I used to work for a practice with it's own Radiology department and we did a lot of PET scans). My thoughts, in no particular order :):
  • 78816 (whole body) is generally ordered only for melanoma patients and it's very difficult to get it covered for any other indication.
  • Most were FDG PETs (78815 skull to mid-thigh for staging or re-staging)
  • There aren't many indications for PET that Medicare deems experimental these days but there are a few - the NaF bone PET comes to mind first and foremost. Your patients must be enrolled in the NaF PET registry then, if they're approved, the PET code should be billed with a Q0 modifier. I posted a link to the CMS PET NCD on your other post before I saw this one.

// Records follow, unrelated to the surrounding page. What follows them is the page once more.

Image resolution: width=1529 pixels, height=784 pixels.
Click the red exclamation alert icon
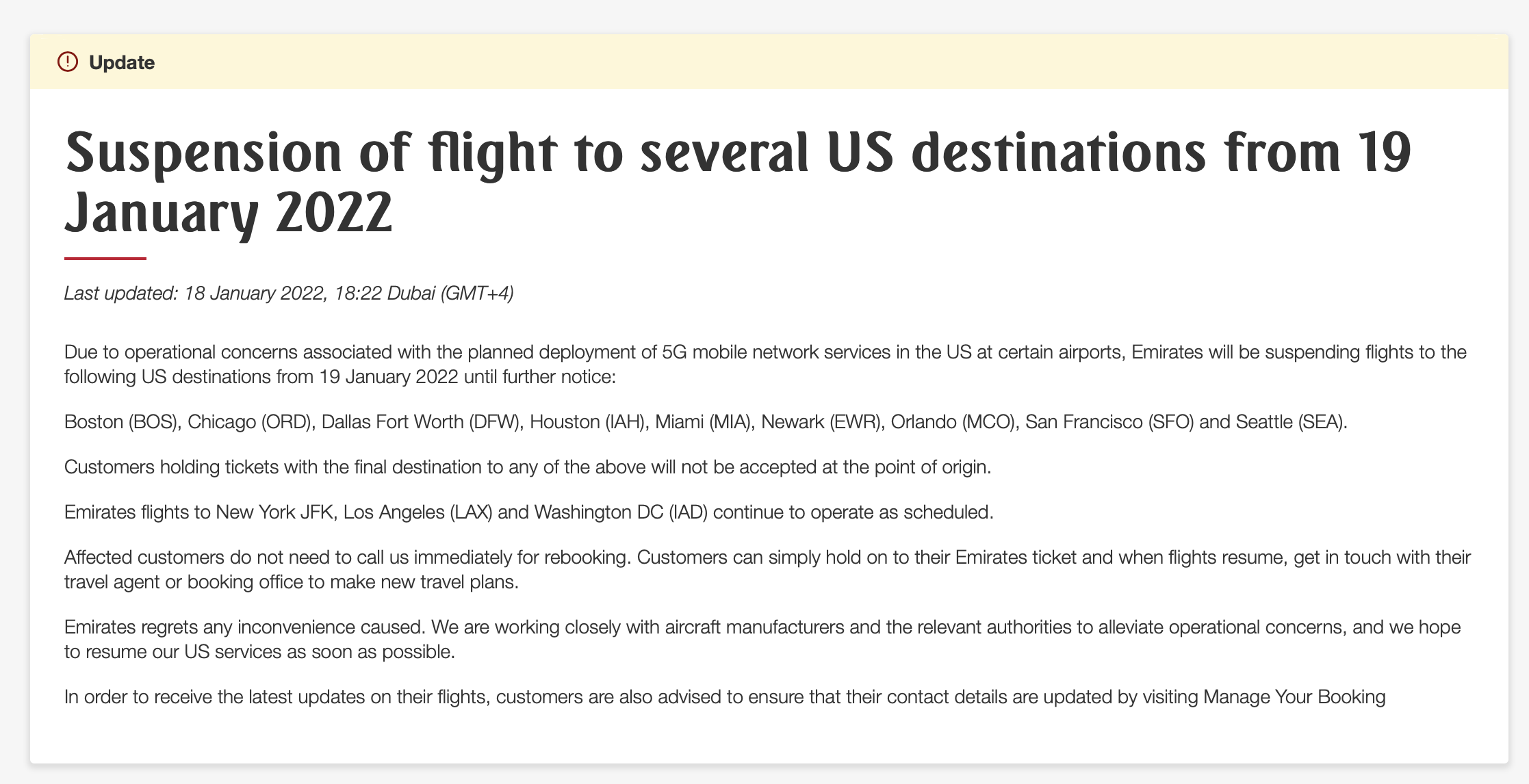point(68,62)
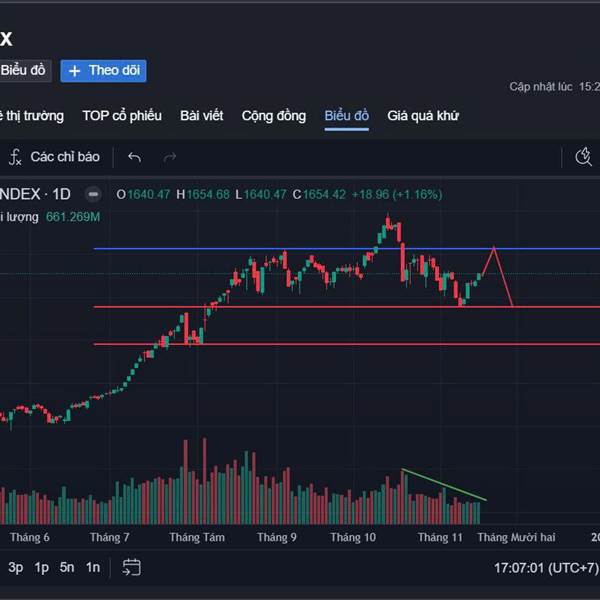Screen dimensions: 600x600
Task: Open the Giá quá khứ tab
Action: point(423,116)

  • None of the plans like to pay for PET scans for "suspected" cancers. They want a known malignancy identified on CT scan (or other imaging) with the PET used to determine extent of disease.
  • Make sure you're using the TC modifier appropriately. Where I worked, we owned the equipment and did the scans but did not do the interps so we billed technical (TC) only. Prior to that we billed globally because we did the scans and interps so no modifiers needed.
  • Spend a little time digging into the coding and reimbursement policies of your biggest payers or the ones you're consistently having modifier denials with to see if they even recognize PI and PS. Just because coding rules and CMS say to use them doesn't mean every payer is accepting them.
Happy to help with any other questions if I can. Good luck!